A section on Amazon's internal Web site gives supervisors anti-union material to pass on to employees, saying that unions mean strife and possible strikes and that while unions are certain to charge expensive dues, they cannot guarantee improved wages or benefits.

The Web site advises managers on warning signs that a union is trying to organize. Among the signs that Amazon notes are "hushed conversations when you approach which have not occurred before," and "small group huddles breaking up in silence on the approach of the supervisor."

Other warning signs, according to the site, are an increase in complaints, a decrease in quality of work, growing aggressiveness and dawdling in the lunchroom and restrooms.

Amazon, one of the leaders in electronic retailing, has stepped up its anti-union activities the last week after two unions and an independent organizing group announced plans to speed efforts to unionize Amazon during the holiday e-shopping rush. The organizing drive is the most ambitious one ever undertaken in the high- technology sector, where the nation's labor movement has yet to establish a foothold.

The Communications Workers of America has undertaken a campaign to unionize 400 customer-service representatives in Seattle, where Amazon is based. The United Food and Commercial Workers Union and the Prewitt Organizing Fund, an independent organizing group, are seeking to unionize some 5,000 workers at Amazon's eight distribution centers across the country. The unionization drive has gained momentum because many workers are upset about layoffs at Amazon last January and about the sharp drop in the value of their stock options.

One chapter on Amazon's internal Web site, which provides a rare internal glimpse at how a company is fighting off a union, is headlined, "Reasons a Union is Not Desirable."

"Unions actively foster distrust toward supervisors," the Web site says. "They also create an uncooperative attitude among associates by leading them to think they are `untouchable' with a union."

The Web site, which calls the company's workers associates, adds: "Unions limit associate incentives. Merit increases are contrary to union philosophy."

A union supporter who insisted on anonymity and acknowledged seeking to embarrass the company over its antiunion campaign made a copy of the Web site material available to The New York Times. Amazon officials confirmed that the material came from the company's Web site.

Patty Smith, an Amazon spokeswoman, said the main purpose of the Web site material was to tell supervisors what they can do to oppose a union and what actions by managers violate laws barring retaliation against workers who support unionization.

For instance, the Web site said supervisors could tell workers that the company preferred to deal with them directly, rather than through an outside organization.

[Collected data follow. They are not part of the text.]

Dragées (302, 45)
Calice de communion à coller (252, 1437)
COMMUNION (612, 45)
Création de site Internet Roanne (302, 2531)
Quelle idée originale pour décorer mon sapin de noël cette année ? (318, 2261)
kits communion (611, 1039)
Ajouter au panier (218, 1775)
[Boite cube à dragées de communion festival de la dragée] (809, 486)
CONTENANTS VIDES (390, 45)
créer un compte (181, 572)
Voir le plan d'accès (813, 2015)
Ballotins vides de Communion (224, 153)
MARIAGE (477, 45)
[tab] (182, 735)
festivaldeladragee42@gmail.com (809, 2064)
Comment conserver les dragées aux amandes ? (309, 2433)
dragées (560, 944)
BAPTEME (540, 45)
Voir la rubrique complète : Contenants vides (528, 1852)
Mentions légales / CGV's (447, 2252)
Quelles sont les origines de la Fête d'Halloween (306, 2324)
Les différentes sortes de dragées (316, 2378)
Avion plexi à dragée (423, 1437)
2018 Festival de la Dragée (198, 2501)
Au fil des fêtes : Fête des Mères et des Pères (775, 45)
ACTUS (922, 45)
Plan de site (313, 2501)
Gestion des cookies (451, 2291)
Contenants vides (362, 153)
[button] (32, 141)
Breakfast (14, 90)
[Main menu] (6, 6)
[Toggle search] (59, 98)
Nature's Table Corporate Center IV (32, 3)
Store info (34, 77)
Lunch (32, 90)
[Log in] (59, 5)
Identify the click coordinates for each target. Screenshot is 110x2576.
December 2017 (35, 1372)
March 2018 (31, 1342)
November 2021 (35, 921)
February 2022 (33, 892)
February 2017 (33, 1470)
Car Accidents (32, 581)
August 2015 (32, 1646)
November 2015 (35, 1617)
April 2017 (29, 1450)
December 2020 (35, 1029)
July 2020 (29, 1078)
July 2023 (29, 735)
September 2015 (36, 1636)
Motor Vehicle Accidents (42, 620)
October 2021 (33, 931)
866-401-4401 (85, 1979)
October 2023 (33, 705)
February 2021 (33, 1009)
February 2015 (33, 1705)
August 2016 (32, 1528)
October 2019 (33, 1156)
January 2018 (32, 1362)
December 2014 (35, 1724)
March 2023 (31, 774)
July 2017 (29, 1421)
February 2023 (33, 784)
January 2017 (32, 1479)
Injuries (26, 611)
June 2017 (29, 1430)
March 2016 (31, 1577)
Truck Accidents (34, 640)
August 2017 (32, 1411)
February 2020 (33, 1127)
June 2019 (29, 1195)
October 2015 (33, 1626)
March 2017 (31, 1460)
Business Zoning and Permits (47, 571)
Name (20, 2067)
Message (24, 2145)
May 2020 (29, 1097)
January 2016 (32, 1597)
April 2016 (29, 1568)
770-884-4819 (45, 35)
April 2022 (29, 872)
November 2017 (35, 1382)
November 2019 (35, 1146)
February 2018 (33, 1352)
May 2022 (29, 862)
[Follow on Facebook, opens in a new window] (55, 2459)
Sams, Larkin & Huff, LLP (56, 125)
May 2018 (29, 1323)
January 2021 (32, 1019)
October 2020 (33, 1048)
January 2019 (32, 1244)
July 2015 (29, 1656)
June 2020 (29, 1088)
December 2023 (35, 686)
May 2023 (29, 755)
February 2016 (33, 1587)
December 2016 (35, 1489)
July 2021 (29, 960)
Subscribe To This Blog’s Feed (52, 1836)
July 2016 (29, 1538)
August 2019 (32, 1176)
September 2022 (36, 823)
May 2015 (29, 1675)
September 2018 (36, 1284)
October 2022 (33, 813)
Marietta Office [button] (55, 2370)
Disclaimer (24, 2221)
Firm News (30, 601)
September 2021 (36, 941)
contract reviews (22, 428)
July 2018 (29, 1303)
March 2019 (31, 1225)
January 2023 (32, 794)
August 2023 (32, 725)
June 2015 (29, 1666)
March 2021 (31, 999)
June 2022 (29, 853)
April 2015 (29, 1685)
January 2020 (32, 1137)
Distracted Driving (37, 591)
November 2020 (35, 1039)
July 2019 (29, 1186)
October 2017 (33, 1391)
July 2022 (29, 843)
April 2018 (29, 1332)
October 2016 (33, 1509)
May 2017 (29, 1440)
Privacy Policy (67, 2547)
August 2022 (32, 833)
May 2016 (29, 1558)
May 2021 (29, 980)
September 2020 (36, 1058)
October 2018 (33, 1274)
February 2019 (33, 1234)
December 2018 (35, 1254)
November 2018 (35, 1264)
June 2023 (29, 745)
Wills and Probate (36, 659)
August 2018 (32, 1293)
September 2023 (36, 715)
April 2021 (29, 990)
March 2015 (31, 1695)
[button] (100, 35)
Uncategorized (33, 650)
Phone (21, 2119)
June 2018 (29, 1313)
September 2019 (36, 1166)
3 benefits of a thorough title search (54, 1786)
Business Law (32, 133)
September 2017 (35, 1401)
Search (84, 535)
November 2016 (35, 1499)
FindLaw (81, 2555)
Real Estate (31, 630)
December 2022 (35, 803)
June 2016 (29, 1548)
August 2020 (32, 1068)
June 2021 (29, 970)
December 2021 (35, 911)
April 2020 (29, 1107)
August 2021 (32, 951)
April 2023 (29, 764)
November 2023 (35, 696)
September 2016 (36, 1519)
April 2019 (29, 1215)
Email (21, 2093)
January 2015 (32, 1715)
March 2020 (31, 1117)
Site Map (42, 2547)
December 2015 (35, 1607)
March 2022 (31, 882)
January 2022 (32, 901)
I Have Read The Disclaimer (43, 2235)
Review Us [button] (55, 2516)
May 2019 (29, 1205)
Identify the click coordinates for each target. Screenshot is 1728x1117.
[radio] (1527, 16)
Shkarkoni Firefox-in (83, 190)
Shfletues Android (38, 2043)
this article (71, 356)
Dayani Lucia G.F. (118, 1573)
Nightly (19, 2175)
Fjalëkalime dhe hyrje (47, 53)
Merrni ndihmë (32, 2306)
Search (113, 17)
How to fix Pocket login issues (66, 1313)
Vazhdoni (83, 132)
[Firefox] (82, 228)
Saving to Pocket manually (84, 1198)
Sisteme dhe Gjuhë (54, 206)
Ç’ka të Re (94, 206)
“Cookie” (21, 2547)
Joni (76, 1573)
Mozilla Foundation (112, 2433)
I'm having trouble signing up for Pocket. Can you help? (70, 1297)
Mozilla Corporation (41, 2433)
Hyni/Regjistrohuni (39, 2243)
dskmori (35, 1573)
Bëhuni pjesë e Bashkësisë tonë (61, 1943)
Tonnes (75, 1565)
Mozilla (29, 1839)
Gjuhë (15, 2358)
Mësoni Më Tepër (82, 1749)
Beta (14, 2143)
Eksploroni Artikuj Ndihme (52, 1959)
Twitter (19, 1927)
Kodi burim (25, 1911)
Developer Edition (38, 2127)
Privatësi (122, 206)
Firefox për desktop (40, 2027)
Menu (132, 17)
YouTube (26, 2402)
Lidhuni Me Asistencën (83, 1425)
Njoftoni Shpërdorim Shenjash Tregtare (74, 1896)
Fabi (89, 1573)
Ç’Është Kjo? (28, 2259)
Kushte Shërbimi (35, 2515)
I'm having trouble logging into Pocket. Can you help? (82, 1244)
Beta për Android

It also said supervisors could tell workers about the benefits they enjoy. As for the don'ts, the Web site warns supervisors not to threaten workers with firings or reduce income or discontinue any privileges to any union supporter.

Ms. Smith declined to name the lawyers the company had hired to work on the material.

Union leaders said in interviews yesterday that their organizing drive was going somewhat worse than they had expected largely because of the unexpected aggressiveness of Amazon's anti-union efforts. Over the last two weeks, managers have held a half-dozen "all hands" meetings for customer service workers in Seattle, where managers have argued how unionizing would be bad for Amazon.

Marcus Courtney, co-founder of the Washington Alliance of Technological Workers, an affiliate of the communications workers' union, said, "This shows how Amazon, despite its public statements that this is a decision we let our employees make themselves and we trust them to make the right decisions, all these meetings and the internal Web site and their manuals show that Amazon management is trying to take this basic democratic decision away from the workers and make it themselves."

Ms. Smith denied that the company was not letting workers make up their own minds. "We hired intelligent and dedicated employees, and we trust them to make decisions about what's best for their future," she said. "But obviously we don't believe a union is best for their future or our customers."

In large, bold letters, the Web site tells supervisors: "A union promotes and thrives upon problems between supervisors and employees. Front-line supervisors who deal effectively with associate problems avoid associates believing they need a union."

Duane Stillwell, president of the Prewitt Organizing Fund, said: "It's unfortunate that this vaunted high-tech company is just saying the same crude things that factory owners have been saying for 100 years about unions. They're just scaring people out of wanting to do the right thing."